Biological agents – a new group of drugs – data on efficacy is currently not enough.
Methods of non-pharmacological therapy are auxiliary, because they can not eliminate the cause of the disease. These include:
Physical therapy, which is of great importance in improving motor activity. Exercises must be performed daily, sometimes with the help of an adult. Useful cycling and swimming.
Physical therapy, including magnetic therapy and electrophoresis with dimexidum, can reduce clinical manifestations and alter the immune status. For muscle relaxation and the return of range of motion, it is necessary to perform infrared irradiation — apply paraffin and mud on the affected area. Cryotherapy (that is, treatment with cold — we talked about it in detail here) and laser therapy are used during the exacerbation of the disease. They have a slight anti-inflammatory effect.

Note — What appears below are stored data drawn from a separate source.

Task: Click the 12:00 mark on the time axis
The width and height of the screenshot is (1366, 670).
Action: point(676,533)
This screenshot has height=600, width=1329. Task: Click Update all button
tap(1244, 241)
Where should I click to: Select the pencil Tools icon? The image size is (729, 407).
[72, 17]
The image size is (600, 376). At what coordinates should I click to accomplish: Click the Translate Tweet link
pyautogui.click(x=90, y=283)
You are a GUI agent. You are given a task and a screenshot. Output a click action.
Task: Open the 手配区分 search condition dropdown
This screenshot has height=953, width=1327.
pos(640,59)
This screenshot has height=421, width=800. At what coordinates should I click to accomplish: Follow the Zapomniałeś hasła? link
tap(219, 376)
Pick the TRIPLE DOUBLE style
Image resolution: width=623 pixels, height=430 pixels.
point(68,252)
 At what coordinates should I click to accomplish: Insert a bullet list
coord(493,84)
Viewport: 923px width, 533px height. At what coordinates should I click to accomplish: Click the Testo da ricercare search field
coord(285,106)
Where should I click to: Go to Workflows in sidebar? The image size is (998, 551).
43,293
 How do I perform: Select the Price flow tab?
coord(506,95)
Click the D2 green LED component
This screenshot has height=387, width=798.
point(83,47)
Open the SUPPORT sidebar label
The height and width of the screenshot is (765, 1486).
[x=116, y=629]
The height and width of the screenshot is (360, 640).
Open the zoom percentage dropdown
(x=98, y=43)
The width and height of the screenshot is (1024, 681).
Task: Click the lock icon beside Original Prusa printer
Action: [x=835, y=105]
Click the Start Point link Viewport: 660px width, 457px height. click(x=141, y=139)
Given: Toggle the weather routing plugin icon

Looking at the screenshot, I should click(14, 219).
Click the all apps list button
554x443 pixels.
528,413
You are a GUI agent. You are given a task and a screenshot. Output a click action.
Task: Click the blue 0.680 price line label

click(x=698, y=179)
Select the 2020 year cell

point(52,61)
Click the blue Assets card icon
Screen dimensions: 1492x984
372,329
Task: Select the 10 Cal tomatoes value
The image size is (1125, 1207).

Massage can be performed only after periods of exacerbation. Due to the improved blood supply to the patient’s joint, its mobility increases and the degree of deformation decreases.
Treatment with folk remedies, as a rule, is ineffective and may be unsafe.
In extreme cases, the operational correction of deformations. After completion of the growth of the child may prosthetic knee and hip joints.
Juvenile rheumatoid arthritis is characterized by a rather favorable prognosis; approximately half of the children have a stable remission for ten years or more. However, in a third of patients, the course of the disease is rather severe and leads to disability.
Since the exact cause of the disease has not been established and preventive measures have not been developed. Parents should try to protect the child from hypothermia and overheating; reduce contact with infections and observe the timing of vaccinations.
Often the disease has a negative effect on the psyche. The child should not feel like an outcast or a disabled person. The task of society to help these children lead a normal life, and parents and doctors are simply obliged to instill optimism in the baby.